现今，针对肿瘤变异位点的各种靶向药层出不穷，因此肿瘤组织的分子检测显得尤为重要，尤其当患者出现耐药之后的re-biopsies。但临床上通过re-biopsies获得组织病灶面临严峻挑战：
第一，肿瘤有异质性，尤其已经发生转移的患者，所取的组织样本并不能反映肿瘤病灶的整体变化；
第二，re-biopsies是侵入性的，对患者具有创伤性；
第三，组织活检的滞后性对患者的治疗也是不利的。
液态活检(Liquid Biopsy)与传统组织活检相比有着迅速、便捷、无创等优点，临床医生可以监测肿瘤对治疗的应答、预后及复发。已有相关研究表明，通过血液中游离DNA（cfDNA）的分析能够整体反映肿瘤基因组水平的变化，包括原发灶和转移灶。因此对于血液检测而言，一方面需要确保检测的灵敏度，即能够在高背景野生型序列的条件下检测到突变序列；另一方面也需要确保检测结果的可靠性，尽可能避免假阳性。

由Geoffrey R. Oxnard发表在Clinic cancer research的一篇文章是第一篇采用ddPCR方法对晚期NSCLC患者进行EGFR突变（敏感突变和耐药突变）血液检测的论文，其结果展示了利用ddPCR进行肿瘤患者血液检测的可行性，有望转化为一种临床诊断的方法。

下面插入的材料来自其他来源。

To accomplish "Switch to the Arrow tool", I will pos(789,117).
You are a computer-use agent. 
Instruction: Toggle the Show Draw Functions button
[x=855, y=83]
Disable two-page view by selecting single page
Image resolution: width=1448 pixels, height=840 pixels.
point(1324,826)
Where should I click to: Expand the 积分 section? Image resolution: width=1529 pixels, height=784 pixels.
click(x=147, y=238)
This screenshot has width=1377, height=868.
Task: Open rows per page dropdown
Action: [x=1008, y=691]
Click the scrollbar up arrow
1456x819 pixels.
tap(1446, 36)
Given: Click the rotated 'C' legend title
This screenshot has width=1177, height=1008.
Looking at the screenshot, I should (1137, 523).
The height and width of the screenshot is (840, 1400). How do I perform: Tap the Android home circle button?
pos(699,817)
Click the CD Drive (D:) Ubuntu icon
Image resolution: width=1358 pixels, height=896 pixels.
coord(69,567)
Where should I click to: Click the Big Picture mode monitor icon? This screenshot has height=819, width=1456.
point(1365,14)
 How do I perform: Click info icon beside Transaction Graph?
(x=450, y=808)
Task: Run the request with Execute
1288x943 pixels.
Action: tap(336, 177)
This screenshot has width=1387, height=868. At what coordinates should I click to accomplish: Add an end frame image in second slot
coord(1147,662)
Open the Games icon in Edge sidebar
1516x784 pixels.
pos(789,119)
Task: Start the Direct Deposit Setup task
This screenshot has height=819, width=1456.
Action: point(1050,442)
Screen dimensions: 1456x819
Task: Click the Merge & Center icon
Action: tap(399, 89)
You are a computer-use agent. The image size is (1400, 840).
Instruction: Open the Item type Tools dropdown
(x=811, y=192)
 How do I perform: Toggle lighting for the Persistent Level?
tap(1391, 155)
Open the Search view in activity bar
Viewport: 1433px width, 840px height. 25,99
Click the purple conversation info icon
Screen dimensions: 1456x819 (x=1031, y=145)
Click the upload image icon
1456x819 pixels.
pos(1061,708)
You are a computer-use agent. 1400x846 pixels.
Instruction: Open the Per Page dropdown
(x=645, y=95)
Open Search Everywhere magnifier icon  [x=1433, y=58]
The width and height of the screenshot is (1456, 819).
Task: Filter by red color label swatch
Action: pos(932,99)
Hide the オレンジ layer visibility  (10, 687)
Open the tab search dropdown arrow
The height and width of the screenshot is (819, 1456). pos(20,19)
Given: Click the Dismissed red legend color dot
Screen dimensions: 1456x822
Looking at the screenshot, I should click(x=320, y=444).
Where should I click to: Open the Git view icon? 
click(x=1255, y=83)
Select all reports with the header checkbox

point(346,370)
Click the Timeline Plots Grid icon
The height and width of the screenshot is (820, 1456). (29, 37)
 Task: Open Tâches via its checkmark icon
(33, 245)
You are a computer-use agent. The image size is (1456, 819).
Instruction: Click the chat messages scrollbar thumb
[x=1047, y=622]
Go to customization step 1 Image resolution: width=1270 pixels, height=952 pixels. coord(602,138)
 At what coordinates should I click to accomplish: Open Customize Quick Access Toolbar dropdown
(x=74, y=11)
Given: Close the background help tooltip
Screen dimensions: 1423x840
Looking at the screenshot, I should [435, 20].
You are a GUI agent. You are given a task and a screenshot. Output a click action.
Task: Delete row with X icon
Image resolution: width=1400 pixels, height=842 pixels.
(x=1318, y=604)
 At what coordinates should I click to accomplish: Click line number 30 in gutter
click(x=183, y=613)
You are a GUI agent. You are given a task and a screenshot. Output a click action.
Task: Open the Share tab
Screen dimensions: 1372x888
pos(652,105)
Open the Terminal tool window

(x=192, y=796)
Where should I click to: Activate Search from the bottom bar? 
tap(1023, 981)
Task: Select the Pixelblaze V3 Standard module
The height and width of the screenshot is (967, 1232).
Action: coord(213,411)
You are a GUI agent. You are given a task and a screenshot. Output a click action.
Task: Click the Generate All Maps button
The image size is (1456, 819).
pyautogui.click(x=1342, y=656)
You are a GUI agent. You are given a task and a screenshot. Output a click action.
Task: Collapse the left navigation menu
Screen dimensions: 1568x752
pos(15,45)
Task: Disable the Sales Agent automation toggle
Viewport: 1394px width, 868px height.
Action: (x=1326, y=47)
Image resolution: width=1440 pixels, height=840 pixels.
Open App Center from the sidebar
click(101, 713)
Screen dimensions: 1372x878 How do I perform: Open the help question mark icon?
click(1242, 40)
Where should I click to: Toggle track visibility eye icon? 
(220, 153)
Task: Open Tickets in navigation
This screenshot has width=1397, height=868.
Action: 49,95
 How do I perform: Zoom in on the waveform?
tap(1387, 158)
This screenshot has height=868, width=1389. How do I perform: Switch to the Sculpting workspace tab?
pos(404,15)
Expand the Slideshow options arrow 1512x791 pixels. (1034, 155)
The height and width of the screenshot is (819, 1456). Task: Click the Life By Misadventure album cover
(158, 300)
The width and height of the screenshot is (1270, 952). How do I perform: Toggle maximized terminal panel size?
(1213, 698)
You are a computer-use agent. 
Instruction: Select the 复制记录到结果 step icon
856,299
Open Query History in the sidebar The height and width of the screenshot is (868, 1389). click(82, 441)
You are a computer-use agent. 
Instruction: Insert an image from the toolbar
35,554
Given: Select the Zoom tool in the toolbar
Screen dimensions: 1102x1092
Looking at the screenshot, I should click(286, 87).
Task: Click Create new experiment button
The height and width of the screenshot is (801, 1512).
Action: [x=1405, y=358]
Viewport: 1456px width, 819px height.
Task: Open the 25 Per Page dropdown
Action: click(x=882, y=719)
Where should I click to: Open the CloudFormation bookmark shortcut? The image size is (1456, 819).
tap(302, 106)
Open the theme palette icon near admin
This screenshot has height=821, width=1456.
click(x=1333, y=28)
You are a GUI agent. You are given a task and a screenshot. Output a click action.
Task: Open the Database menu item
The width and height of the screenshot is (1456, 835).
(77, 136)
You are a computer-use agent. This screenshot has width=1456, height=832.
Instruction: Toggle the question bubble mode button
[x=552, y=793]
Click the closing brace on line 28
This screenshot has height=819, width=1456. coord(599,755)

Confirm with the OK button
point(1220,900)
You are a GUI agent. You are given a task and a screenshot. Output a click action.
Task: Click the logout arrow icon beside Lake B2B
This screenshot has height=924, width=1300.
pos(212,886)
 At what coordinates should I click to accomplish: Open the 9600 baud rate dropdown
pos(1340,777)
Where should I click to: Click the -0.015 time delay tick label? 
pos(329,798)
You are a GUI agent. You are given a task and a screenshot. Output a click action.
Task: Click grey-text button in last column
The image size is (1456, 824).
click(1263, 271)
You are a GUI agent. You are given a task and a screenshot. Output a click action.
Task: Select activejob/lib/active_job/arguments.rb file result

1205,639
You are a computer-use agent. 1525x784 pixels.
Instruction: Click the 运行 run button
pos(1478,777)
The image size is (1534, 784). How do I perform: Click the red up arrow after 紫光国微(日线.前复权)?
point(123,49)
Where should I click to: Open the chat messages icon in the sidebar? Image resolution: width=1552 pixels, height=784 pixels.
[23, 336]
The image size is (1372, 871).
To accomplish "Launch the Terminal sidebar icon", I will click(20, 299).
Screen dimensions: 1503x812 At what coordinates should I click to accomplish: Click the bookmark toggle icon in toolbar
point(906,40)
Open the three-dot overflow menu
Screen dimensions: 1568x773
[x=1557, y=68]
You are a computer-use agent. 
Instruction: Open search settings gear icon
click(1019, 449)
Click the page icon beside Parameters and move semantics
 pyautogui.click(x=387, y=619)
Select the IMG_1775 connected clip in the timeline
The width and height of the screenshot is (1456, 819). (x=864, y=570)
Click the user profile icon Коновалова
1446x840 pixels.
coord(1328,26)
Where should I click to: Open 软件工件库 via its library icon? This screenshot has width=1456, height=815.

采用ddPCR技术灵敏而准确地动态检测治疗阶段病人血浆中癌症相关低丰度EGFR、BRAF和KRAS基因突变（包括耐药突变）含量变化，以便调整治疗方案。
入组患者与血样处理
1入组患者：晚期NSCLC患者和黑色素瘤患者。
2血液检测：携带EFGR和KRAS突变的NSCLC患者、携带BRAF突变的黑色素瘤患者。
3血样处理：收集10mL全血于EDTA抗凝管中，并在4小时内完成血浆分离。然后从2mL血浆内完成cfDNA的提取，最终体积约100uL。
ddPCR检测方法

1检测平台：QX100 droplet digital PCR System。检测流程图如下

2检测要求：每个样本设置3个复孔，1uL、2uL和4uL。
3检测位点   EGFR：L858R和Del 19；KRAS：G12C；BRAF：V600E。
检测结果：EGFR T790M耐药突变动态检测
根据实体瘤疗效评价标准（RECIST）：9例接受一线厄洛替尼直至客观性疾病进展（PD）的患者EGFR突变血浆水平。在所有患者中，EGFR敏化突变（实线）的血浆水平响应于治疗而下降，8名患者（B-I）完全缓解；A患者为部分缓解，相较于完全缓解的患者，该患者更早的出现PD。 在6例患者中，EGFR敏感突变在PD前4个月内再次出现，并且也检测到较低浓度的T790M（虚线）。 在3例（G-I）患者中，即使出现PD后也未检测到T790M突变，继续接受erlotinib治疗。
研究意义
文章以NSCLC和黑色素瘤为例，首次采用ddPCR实现了高灵敏度、高特异性的血液检测，更重要的是对于其他实体瘤的血液检测也具有推广价值。随着第三代EGFR-TKI抑制剂奥斯替尼的上市，针对EGFR T790M位点，数字PCR作为一种伴随检测的方法体现了潜在的临床和商业价值。